Cermin Sial

228 19 2
                                    

"Dimana, sih?!"

Titania keluar paling akhir dari mobil Rio. Sudah setengah jam ia menggerutu kesal karna ketidak pastian dari alamat sosok Kirana Larasati ini. Berkali-kali terdengar Titania memaki pegawai Bank kemarin dan menuduhnya melakukan sebuah penipuan.
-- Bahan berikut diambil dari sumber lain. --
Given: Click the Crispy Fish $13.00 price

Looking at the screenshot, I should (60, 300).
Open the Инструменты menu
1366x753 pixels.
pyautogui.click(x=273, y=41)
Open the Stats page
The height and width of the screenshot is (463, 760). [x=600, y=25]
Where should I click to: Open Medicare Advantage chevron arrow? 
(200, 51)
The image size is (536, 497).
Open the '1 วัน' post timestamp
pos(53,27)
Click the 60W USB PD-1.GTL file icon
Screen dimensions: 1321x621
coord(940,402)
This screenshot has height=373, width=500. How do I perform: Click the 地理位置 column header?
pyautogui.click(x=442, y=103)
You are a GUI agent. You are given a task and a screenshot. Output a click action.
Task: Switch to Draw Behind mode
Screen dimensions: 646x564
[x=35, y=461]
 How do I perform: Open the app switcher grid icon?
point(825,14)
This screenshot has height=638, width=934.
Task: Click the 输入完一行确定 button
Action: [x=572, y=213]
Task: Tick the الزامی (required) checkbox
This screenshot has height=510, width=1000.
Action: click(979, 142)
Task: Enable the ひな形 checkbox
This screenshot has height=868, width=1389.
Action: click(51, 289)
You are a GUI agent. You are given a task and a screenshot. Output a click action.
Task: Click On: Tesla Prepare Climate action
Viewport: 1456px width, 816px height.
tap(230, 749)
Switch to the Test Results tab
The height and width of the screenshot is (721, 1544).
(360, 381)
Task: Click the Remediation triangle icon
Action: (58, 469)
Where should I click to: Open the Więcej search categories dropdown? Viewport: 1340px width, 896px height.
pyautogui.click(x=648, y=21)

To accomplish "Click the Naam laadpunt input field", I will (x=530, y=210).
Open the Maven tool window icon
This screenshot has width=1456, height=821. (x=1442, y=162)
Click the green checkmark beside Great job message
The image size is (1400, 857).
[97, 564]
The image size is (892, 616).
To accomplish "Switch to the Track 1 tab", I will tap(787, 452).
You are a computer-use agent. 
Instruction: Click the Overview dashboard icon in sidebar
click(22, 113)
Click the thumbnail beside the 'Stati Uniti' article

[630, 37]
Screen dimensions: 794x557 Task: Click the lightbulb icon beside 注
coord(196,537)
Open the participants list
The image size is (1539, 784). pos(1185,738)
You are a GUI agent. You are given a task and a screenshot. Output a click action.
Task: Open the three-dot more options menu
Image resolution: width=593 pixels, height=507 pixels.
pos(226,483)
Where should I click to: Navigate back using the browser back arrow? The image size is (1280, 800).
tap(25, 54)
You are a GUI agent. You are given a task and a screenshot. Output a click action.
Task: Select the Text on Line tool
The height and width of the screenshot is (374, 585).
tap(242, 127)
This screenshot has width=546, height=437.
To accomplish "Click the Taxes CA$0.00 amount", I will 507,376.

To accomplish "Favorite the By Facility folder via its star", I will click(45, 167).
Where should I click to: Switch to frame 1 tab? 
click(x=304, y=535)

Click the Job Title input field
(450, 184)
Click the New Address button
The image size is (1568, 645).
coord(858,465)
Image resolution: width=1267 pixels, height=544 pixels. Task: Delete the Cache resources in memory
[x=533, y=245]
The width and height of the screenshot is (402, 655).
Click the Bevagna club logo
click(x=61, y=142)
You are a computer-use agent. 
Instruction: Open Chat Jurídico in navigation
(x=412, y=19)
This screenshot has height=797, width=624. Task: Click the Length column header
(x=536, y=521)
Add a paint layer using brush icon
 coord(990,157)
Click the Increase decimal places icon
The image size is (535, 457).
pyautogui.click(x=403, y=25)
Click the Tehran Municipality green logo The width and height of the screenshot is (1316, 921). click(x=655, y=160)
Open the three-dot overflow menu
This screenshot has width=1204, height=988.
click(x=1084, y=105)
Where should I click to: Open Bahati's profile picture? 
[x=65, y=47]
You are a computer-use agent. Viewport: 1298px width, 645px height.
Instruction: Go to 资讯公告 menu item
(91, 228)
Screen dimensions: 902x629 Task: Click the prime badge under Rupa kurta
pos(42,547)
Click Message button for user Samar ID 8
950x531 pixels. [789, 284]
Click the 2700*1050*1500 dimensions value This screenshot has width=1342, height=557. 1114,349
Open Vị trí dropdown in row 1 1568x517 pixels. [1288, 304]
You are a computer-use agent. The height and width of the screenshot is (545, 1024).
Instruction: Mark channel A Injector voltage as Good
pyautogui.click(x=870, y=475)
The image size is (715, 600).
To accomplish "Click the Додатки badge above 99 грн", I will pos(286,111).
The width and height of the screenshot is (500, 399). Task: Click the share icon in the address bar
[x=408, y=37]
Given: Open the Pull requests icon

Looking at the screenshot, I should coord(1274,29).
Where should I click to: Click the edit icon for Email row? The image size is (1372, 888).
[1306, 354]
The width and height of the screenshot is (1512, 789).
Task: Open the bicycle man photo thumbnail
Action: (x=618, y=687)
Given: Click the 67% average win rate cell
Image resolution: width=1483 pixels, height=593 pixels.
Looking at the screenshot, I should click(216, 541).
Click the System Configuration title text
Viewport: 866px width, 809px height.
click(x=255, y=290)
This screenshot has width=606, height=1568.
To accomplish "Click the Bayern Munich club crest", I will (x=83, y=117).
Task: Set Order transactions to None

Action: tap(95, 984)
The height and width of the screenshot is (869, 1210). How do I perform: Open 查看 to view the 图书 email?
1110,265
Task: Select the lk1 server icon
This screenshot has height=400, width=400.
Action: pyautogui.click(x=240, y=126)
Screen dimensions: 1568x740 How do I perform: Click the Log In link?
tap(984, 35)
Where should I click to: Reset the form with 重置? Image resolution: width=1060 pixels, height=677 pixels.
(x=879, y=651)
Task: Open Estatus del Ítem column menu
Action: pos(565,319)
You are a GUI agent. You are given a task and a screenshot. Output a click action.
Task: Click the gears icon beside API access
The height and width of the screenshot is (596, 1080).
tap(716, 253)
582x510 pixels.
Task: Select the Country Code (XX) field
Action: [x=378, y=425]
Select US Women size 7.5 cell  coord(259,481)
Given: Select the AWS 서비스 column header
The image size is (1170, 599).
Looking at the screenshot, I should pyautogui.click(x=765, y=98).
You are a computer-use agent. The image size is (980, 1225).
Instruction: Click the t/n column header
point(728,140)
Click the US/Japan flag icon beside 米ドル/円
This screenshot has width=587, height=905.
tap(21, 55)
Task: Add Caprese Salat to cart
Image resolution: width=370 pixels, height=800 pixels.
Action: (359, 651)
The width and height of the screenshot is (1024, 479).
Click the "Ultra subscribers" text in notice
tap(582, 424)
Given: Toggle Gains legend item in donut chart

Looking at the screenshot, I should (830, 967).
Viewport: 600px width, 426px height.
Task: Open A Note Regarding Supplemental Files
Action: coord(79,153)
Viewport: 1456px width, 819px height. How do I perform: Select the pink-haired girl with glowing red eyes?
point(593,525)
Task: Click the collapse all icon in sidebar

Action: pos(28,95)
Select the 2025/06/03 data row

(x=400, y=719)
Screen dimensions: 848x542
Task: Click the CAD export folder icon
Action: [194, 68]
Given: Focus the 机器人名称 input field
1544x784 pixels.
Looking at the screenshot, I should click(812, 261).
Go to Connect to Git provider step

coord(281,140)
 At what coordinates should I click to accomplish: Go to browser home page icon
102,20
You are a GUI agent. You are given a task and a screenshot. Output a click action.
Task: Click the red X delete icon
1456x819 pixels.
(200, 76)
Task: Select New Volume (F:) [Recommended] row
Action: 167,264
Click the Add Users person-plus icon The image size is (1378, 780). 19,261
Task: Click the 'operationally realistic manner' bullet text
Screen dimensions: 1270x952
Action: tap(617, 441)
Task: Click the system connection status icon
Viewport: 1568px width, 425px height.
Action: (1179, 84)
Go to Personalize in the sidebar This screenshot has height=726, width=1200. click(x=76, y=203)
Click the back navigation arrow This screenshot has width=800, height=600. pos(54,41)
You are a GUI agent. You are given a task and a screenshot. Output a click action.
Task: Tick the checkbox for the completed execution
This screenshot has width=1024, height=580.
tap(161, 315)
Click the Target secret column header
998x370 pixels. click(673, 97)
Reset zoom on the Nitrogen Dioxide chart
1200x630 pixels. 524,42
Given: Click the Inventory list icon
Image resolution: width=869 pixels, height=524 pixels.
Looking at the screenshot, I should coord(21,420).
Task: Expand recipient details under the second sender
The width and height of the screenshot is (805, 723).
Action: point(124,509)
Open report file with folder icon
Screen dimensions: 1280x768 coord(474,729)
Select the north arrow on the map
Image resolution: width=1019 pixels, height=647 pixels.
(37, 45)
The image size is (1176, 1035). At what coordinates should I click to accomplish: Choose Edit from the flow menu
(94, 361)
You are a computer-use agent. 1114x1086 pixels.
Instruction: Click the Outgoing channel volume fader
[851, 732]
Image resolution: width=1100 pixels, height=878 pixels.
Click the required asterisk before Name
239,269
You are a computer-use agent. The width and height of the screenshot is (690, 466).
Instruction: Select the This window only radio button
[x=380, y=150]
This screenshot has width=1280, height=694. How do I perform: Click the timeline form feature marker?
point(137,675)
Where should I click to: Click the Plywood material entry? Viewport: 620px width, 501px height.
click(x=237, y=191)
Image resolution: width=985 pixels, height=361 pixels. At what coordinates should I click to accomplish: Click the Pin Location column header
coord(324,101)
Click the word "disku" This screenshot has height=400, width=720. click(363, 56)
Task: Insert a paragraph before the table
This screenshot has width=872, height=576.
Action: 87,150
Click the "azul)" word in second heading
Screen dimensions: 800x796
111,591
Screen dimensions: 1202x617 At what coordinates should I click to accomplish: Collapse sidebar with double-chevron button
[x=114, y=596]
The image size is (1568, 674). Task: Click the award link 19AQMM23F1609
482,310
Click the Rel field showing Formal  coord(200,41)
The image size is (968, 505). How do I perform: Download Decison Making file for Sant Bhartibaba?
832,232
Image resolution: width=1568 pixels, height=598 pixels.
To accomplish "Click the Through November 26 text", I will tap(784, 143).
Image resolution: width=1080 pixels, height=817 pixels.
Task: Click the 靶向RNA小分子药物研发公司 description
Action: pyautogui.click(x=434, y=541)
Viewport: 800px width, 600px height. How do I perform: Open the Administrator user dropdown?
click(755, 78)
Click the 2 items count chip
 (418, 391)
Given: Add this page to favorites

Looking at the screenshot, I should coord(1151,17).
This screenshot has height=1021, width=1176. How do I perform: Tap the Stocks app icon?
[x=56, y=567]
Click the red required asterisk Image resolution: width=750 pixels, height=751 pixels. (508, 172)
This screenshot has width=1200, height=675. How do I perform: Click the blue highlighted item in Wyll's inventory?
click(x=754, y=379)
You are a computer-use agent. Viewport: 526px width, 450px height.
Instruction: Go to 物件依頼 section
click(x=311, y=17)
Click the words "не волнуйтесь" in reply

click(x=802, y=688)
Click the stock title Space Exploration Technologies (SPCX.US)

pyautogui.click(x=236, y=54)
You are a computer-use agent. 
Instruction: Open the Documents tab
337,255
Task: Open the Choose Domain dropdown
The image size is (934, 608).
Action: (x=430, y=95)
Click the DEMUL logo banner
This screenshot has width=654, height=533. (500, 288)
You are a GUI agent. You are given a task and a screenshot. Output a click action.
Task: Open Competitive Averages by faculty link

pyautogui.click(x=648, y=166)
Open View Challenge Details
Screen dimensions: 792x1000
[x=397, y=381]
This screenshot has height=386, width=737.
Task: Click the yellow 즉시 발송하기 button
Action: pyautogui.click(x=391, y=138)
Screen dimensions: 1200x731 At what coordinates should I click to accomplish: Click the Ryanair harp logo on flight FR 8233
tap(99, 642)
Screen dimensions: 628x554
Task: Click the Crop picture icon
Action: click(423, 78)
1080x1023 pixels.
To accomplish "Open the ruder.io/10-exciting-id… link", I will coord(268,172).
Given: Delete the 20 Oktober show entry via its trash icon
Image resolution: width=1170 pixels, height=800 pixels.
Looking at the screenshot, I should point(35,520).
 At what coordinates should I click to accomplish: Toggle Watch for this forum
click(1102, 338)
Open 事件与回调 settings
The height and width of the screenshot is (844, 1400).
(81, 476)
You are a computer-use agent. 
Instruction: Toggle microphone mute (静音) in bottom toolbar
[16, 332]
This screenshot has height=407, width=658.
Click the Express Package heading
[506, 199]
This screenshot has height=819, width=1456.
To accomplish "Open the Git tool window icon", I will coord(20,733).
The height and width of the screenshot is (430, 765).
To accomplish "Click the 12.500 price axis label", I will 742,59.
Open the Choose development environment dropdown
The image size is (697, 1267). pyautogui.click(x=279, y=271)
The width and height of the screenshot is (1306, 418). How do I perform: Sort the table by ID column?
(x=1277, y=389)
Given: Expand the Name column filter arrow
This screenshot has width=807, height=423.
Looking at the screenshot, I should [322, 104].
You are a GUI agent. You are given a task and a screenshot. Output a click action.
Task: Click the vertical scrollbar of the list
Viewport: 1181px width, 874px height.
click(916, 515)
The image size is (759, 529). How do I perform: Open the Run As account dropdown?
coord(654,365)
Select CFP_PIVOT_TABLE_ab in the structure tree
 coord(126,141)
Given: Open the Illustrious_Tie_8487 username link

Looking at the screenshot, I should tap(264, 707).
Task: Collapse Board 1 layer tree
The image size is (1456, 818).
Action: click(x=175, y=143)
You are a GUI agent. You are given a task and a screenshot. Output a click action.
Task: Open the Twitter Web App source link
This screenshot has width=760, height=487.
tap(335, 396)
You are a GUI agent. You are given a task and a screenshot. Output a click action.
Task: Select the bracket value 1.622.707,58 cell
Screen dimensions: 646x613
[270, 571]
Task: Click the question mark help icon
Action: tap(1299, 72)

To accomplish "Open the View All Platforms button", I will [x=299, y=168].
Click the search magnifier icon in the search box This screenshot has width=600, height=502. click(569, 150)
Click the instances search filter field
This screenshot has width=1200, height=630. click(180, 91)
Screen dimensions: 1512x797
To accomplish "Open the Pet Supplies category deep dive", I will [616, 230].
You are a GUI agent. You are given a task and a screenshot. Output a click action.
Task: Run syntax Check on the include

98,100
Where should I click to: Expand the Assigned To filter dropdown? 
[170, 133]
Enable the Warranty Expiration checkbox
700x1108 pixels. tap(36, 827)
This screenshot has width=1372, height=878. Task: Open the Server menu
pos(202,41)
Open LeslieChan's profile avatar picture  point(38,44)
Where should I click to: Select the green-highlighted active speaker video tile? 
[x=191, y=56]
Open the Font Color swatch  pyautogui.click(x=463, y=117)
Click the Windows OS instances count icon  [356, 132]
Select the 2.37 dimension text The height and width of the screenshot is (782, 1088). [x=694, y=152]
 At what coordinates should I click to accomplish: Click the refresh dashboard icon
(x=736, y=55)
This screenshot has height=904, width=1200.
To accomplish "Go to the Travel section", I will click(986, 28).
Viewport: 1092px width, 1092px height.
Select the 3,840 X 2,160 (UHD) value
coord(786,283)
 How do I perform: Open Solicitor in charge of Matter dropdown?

Sementara Nirina dan Rio hanya bisa diam tak menanggapi.

"Disini cuma tertulis di bawah tol Ancol, gak tertulis RT atau RW-nya, kemaren kita udah capek banget sih sampe gak liat-liat dulu," ujar Rio sambil bersandar di pagar pembatas jalan tol ini.

Nirina memperhatikan mobil yang lalu-lalang dari bahu jalan, syukurlah tidak ada mobil nakal yang lewat bahu jalan ini, jadi mereka tidak akan tertabrak.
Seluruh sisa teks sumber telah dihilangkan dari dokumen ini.